* Task statement *
For every line below, set down an identical copy.

* Data provided *
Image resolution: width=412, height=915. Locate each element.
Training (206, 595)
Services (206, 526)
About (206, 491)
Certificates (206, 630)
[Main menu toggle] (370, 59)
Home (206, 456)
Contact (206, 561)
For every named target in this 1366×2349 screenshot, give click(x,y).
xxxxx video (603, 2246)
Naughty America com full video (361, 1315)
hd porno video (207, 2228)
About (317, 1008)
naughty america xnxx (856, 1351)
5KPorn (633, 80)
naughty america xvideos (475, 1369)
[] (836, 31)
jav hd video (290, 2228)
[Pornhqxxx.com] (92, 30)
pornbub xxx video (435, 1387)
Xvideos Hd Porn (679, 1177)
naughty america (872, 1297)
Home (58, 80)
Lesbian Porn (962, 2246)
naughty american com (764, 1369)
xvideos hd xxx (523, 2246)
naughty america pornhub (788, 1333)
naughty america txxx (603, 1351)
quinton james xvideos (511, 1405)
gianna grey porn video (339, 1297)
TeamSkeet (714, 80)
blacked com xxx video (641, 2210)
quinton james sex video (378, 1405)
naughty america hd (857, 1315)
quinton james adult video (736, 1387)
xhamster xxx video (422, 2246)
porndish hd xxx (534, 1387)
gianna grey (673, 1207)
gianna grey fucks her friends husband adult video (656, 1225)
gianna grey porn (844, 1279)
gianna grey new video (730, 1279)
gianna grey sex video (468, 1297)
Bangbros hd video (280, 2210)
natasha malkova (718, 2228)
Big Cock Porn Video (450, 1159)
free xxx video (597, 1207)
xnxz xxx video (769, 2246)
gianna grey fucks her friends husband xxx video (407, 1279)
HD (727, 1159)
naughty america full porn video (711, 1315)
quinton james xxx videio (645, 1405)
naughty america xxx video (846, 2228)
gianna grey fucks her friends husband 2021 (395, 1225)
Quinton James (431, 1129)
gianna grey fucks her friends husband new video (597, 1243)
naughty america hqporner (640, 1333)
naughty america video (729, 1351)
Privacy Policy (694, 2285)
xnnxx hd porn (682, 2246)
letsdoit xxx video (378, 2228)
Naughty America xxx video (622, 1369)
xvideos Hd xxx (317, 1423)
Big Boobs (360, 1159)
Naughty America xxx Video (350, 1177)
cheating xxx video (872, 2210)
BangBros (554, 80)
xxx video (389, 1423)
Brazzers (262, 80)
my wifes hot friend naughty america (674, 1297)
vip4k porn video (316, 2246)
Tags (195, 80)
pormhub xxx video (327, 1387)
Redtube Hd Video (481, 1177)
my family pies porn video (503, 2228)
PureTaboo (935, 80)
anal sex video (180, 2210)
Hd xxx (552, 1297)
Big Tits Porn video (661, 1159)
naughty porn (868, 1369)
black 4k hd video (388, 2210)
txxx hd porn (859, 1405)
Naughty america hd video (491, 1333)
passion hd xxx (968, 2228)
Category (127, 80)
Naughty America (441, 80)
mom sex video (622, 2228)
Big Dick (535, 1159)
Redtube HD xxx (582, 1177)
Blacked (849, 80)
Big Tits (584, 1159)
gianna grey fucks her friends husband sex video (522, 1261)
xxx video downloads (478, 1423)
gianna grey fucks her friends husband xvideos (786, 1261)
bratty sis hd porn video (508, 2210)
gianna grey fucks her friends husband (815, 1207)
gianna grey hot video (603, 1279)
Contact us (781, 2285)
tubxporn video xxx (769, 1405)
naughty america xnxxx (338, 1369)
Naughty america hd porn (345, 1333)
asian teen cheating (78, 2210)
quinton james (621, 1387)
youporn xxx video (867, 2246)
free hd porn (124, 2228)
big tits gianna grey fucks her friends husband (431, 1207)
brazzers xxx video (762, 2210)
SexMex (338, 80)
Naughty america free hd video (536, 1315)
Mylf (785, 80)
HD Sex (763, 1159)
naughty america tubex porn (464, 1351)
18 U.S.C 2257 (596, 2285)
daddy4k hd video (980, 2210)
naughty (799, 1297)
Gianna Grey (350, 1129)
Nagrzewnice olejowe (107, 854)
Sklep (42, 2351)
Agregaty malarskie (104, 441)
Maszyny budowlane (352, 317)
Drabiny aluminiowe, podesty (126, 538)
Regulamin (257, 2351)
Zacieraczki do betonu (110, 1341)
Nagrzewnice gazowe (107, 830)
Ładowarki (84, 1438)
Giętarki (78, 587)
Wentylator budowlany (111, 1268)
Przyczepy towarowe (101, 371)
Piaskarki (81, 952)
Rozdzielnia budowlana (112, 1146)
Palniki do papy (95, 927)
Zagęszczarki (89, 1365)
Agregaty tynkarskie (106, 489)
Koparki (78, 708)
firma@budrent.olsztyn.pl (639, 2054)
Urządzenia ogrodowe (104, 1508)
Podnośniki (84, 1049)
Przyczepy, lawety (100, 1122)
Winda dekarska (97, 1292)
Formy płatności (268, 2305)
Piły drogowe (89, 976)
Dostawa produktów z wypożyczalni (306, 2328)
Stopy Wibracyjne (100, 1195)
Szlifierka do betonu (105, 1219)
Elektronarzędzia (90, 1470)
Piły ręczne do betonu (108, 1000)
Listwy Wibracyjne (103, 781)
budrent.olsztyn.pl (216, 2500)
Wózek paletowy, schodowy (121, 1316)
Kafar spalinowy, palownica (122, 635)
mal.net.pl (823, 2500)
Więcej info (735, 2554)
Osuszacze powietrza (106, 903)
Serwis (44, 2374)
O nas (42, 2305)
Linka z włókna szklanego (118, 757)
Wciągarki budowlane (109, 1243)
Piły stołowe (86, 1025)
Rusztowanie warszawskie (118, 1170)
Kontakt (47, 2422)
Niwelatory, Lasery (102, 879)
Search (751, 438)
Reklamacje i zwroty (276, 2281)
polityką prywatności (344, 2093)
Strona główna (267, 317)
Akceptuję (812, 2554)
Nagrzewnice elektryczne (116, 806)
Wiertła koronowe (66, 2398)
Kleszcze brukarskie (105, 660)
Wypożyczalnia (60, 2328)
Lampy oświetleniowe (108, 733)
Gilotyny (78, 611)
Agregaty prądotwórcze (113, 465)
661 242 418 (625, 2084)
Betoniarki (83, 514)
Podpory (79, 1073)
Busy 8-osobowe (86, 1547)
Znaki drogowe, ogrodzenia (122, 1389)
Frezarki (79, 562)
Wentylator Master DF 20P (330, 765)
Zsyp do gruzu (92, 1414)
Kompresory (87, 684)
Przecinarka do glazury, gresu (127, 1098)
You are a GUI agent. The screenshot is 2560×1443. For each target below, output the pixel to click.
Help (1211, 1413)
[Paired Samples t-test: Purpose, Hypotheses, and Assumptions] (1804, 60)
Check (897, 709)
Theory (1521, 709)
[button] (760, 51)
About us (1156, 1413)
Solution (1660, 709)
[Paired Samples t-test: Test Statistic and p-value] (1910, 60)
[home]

* Solution *
Image resolution: width=412, height=915. Locate each element.
Training (206, 595)
Services (206, 526)
About (206, 491)
Certificates (206, 630)
[Main menu toggle] (370, 59)
Home (206, 456)
Contact (206, 561)
For every named target in this 1366×2349 screenshot, give click(x,y).
xxxxx video (603, 2246)
Naughty America com full video (361, 1315)
hd porno video (207, 2228)
About (317, 1008)
naughty america xnxx (856, 1351)
5KPorn (633, 80)
naughty america xvideos (475, 1369)
[] (836, 31)
jav hd video (290, 2228)
[Pornhqxxx.com] (92, 30)
pornbub xxx video (435, 1387)
Xvideos Hd Porn (679, 1177)
naughty america (872, 1297)
Home (58, 80)
Lesbian Porn (962, 2246)
naughty american com (764, 1369)
xvideos hd xxx (523, 2246)
naughty america pornhub (788, 1333)
naughty america txxx (603, 1351)
quinton james xvideos (511, 1405)
gianna grey porn video (339, 1297)
TeamSkeet (714, 80)
blacked com xxx video (641, 2210)
quinton james sex video (378, 1405)
naughty america hd (857, 1315)
quinton james adult video (736, 1387)
xhamster xxx video (422, 2246)
porndish hd xxx (534, 1387)
gianna grey (673, 1207)
gianna grey fucks her friends husband adult video (656, 1225)
gianna grey porn (844, 1279)
gianna grey new video (730, 1279)
gianna grey sex video (468, 1297)
Bangbros hd video (280, 2210)
natasha malkova (718, 2228)
Big Cock Porn Video (450, 1159)
free xxx video (597, 1207)
xnxz xxx video (769, 2246)
gianna grey fucks her friends husband xxx video (407, 1279)
HD (727, 1159)
naughty america full porn video (711, 1315)
quinton james xxx videio (645, 1405)
naughty america xxx video (846, 2228)
gianna grey fucks her friends husband 2021 (395, 1225)
Quinton James (431, 1129)
gianna grey fucks her friends husband new video (597, 1243)
naughty america hqporner (640, 1333)
naughty america video (729, 1351)
Privacy Policy (694, 2285)
xnnxx hd porn (682, 2246)
letsdoit xxx video (378, 2228)
Naughty America xxx video (622, 1369)
xvideos Hd xxx (317, 1423)
Big Boobs (360, 1159)
Naughty America xxx Video (350, 1177)
cheating xxx video (872, 2210)
BangBros (554, 80)
xxx video (389, 1423)
Brazzers (262, 80)
my wifes hot friend naughty america (674, 1297)
vip4k porn video (316, 2246)
Tags (195, 80)
pormhub xxx video (327, 1387)
Redtube Hd Video (481, 1177)
my family pies porn video (503, 2228)
PureTaboo (935, 80)
anal sex video (180, 2210)
Hd xxx (552, 1297)
Big Tits Porn video (661, 1159)
naughty porn (868, 1369)
black 4k hd video (388, 2210)
txxx hd porn (859, 1405)
Naughty america hd video (491, 1333)
passion hd xxx (968, 2228)
Category (127, 80)
Naughty America (441, 80)
mom sex video (622, 2228)
Big Dick (535, 1159)
Redtube HD xxx (582, 1177)
Blacked (849, 80)
Big Tits (584, 1159)
gianna grey fucks her friends husband sex video (522, 1261)
xxx video downloads (478, 1423)
gianna grey fucks her friends husband xvideos (786, 1261)
bratty sis hd porn video (508, 2210)
gianna grey fucks her friends husband (815, 1207)
gianna grey hot video (603, 1279)
Contact us (781, 2285)
tubxporn video xxx (769, 1405)
naughty america xnxxx (338, 1369)
Naughty america hd porn (345, 1333)
asian teen cheating (78, 2210)
quinton james (621, 1387)
youporn xxx video (867, 2246)
free hd porn (124, 2228)
big tits gianna grey fucks her friends husband (431, 1207)
brazzers xxx video (762, 2210)
SexMex (338, 80)
Naughty america free hd video (536, 1315)
Mylf (785, 80)
HD Sex (763, 1159)
naughty america tubex porn (464, 1351)
18 U.S.C 2257 (596, 2285)
daddy4k hd video (980, 2210)
naughty (799, 1297)
Gianna Grey (350, 1129)
Nagrzewnice olejowe (107, 854)
Sklep (42, 2351)
Agregaty malarskie (104, 441)
Maszyny budowlane (352, 317)
Drabiny aluminiowe, podesty (126, 538)
Regulamin (257, 2351)
Zacieraczki do betonu (110, 1341)
Nagrzewnice gazowe (107, 830)
Ładowarki (84, 1438)
Giętarki (78, 587)
Wentylator budowlany (111, 1268)
Przyczepy towarowe (101, 371)
Piaskarki (81, 952)
Rozdzielnia budowlana (112, 1146)
Palniki do papy (95, 927)
Zagęszczarki (89, 1365)
Agregaty tynkarskie (106, 489)
Koparki (78, 708)
firma@budrent.olsztyn.pl (639, 2054)
Urządzenia ogrodowe (104, 1508)
Podnośniki (84, 1049)
Przyczepy, lawety (100, 1122)
Winda dekarska (97, 1292)
Formy płatności (268, 2305)
Piły drogowe (89, 976)
Dostawa produktów z wypożyczalni (306, 2328)
Stopy Wibracyjne (100, 1195)
Szlifierka do betonu (105, 1219)
Elektronarzędzia (90, 1470)
Piły ręczne do betonu (108, 1000)
Listwy Wibracyjne (103, 781)
budrent.olsztyn.pl (216, 2500)
Wózek paletowy, schodowy (121, 1316)
Kafar spalinowy, palownica (122, 635)
mal.net.pl (823, 2500)
Więcej info (735, 2554)
Osuszacze powietrza (106, 903)
Serwis (44, 2374)
O nas (42, 2305)
Linka z włókna szklanego (118, 757)
Wciągarki budowlane (109, 1243)
Piły stołowe (86, 1025)
Rusztowanie warszawskie (118, 1170)
Kontakt (47, 2422)
Niwelatory, Lasery (102, 879)
Search (751, 438)
Reklamacje i zwroty (276, 2281)
polityką prywatności (344, 2093)
Strona główna (267, 317)
Akceptuję (812, 2554)
Nagrzewnice elektryczne (116, 806)
Wiertła koronowe (66, 2398)
Kleszcze brukarskie (105, 660)
Wypożyczalnia (60, 2328)
Lampy oświetleniowe (108, 733)
Gilotyny (78, 611)
Agregaty prądotwórcze (113, 465)
661 242 418 (625, 2084)
Betoniarki (83, 514)
Podpory (79, 1073)
Busy 8-osobowe (86, 1547)
Znaki drogowe, ogrodzenia (122, 1389)
Frezarki (79, 562)
Wentylator Master DF 20P (330, 765)
Zsyp do gruzu (92, 1414)
Kompresory (87, 684)
Przecinarka do glazury, gresu (127, 1098)
You are a GUI agent. The screenshot is 2560×1443. For each target below, output the pixel to click.
Help (1211, 1413)
[Paired Samples t-test: Purpose, Hypotheses, and Assumptions] (1804, 60)
Check (897, 709)
Theory (1521, 709)
[button] (760, 51)
About us (1156, 1413)
Solution (1660, 709)
[Paired Samples t-test: Test Statistic and p-value] (1910, 60)
[home]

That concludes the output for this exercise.